Direction A: In the book review, which anniversary did the spate of books about the Jewish contribution to American popular culture coincide with?
Direction B: Repeat word for word the part of the book review that opens with the words containing "Over the Top" and closes with "336 pp. $52.50.".

━━ Source excerpt

Over the Top Judaism: Precedents and Trends in the Depiction of Jewish Beliefs and Observances in Film and Television, by Elliot B. Gertel. Lanham, MD: University Press of America, 2003. 316 pp. $45.00.
Entertaining America: Jews, Movies, and Broadcasting, by J. Hoberman and Jeffrey Shandler. Princeton, NJ: Princeton University Press, 2003. 336 pp. $52.50.
Coinciding with the 350th anniversary of American Jewry, a spate of books about the Jewish contribution to American popular culture has been published.1 The companion volume to the Jewish Museum's impressive exhibition Entertaining America is the best place to begin an exploration of this topic. Its insightful essays, plentiful photographs and posters, and timelines span the century from the displacement of Yiddish vaudeville theatres by nickelodeons and movie houses to President Clinton's close relationship with Jewish Hollywood stars. The articles go beyond the usual adulation of Jewish celebrities to an analysis of what was distinctly Jewish, if anything, about their performances and productions, and of how American Jews embraced these figures to bolster their own ethnic pride or prove how well integrated Jews had become in American society.

━━━━
━━ Material shown

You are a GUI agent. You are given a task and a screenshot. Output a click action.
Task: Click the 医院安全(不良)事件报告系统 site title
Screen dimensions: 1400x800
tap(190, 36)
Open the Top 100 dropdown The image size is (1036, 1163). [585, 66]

━━━━

Correct output A: The 350th anniversary of American Jewry.

Correct output B:
Over the Top Judaism: Precedents and Trends in the Depiction of Jewish Beliefs and Observances in Film and Television, by Elliot B. Gertel. Lanham, MD: University Press of America, 2003. 316 pp. $45.00.
Entertaining America: Jews, Movies, and Broadcasting, by J. Hoberman and Jeffrey Shandler. Princeton, NJ: Princeton University Press, 2003. 336 pp. $52.50.